To create a useful consumer experience built on all of our health data, we must encourage innovation in healthcare data standards, securely open up databases so that we can see how others receive care and make it easier for us to access our own medical history. We must also support a series of steady improvements in new research and products aimed at complete transparency, and not let perfect be the enemy of good.

With healthcare spending reaching almost a fifth of our country’s GDP, the federal government and several states have pushed forward important data liberation efforts. Recent developments to keep an eye on include:

      • Florida and Vermont recently passed bills to make healthcare bills more predictable and transparent, and Texas recently proposed bipartisan legislation to increase healthcare cost transparency.
      • The U.S. Department of Health and Human Services announced a national contest challenging innovators to design a medical bill that people can actually understand.
      • A growing number of states (at least 18 to date) have enacted all-payer claims databases (APCDs), requiring insurance carriers to contribute their insurance claim logs into a single data warehouse for the benefit of researchers and consumers. (This is a best practice already common in other countries.)
      • The Medicare Qualified Entity (QE) program, a high-impact but wildly under-appreciated component of the Affordable Care Act, continues to add new members, giving them unique access to all Medicare claims data in order to profile the quality of care at physicians’ offices nationwide. (My company, Amino, was recently included among them.)

Collaborating with the federal and state government is key, but there’s a lot more work to be done.
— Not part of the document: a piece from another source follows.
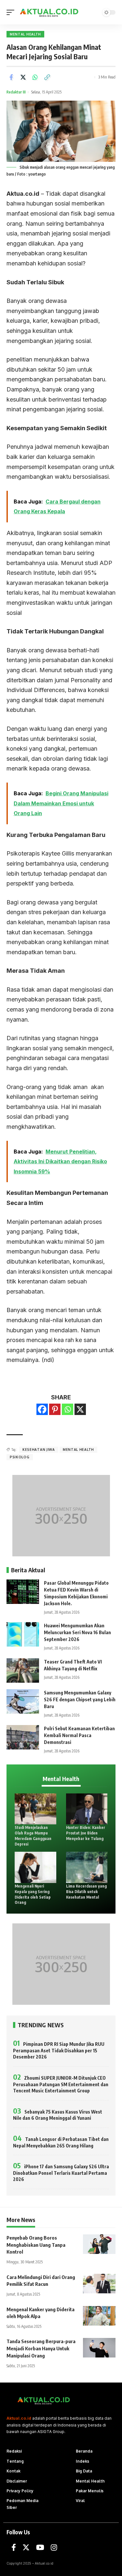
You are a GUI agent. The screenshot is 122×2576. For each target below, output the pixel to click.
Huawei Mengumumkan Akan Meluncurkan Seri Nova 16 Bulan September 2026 (77, 1632)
Certainly we must bring together healthcare innovators, providers and patients. But more importantly, we must push past cynics and skeptics who continue to support backward thinking, and instead take a leap on behalf of consumers—the people who need to find care every day.

We shouldn’t lose sight of the fact that we are all healthcare consumers in this country. Fighting for them means fighting for our own families and ourselves.